Maybe it won't feature the 2.2 mp sensor? Would it still have a tape deck or will it only be P2HD (that i hope is a no brainer.)? What type of technology would be needed for VFR to be possible on a camera that's not possible on the HPX3000? What about Senstivity, maybe that will be something to take into account? Size and Weight?

I think the HPX3000 would be really viably hamstrung if the new Varicam came out with the same size/density sensor but could also do 60p with VFR. The only other scenario I can think of is that it would end up being very very expensive... or the 500, 2000, and 3000 would have to drop in price respectively to keep all of them viable as solutions at various price points.

My guess is the new Varicam will not have a sensor with as high of a reslution as the 3000, relatively to the rest of their product line, but feature all the VFR bells and whistles of using the Varicam.

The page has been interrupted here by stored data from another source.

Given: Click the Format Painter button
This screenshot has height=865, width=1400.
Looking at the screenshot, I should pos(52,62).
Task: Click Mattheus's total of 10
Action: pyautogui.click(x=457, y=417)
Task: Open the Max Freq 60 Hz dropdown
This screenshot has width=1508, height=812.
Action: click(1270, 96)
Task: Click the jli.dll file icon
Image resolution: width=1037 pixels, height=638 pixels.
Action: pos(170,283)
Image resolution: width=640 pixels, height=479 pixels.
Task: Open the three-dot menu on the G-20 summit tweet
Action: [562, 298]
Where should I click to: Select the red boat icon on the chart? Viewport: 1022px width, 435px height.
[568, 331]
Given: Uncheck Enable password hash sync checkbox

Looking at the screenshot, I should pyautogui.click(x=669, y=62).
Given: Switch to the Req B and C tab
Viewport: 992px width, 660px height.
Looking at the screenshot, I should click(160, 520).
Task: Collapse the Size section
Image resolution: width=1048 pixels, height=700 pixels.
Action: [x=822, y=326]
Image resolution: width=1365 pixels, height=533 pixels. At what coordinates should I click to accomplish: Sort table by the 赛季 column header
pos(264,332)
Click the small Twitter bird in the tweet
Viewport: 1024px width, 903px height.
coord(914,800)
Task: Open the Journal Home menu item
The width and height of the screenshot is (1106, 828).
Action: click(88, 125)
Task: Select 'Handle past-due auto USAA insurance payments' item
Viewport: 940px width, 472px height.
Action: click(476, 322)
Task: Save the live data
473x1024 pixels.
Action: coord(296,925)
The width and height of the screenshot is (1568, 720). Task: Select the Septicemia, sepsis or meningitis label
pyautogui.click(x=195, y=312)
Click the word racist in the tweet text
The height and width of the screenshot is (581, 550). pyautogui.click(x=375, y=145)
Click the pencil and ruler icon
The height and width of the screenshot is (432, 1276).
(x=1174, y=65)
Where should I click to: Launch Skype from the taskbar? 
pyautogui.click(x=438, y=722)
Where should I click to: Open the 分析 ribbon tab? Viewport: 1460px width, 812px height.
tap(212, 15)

Lately i've been shifting my focus away from the RED and thinking about how much ease-of-use and workflow can factor into renting these expensive cameras. If I only have a limited budget, I want to make sure the footage I get with one of these rentals is not only good and can be cut quickly. I really wish I could sit down with the RED workflow and the 3000 workflow and see the difference. I think all the auto settings from a more standard-style ENG camera could be very very helpful on a lot of projects. It would depend on the project obviously, but in my fantasy world, if I had to buy one system, i'm not sure what i'd do anymore. That's a good thing!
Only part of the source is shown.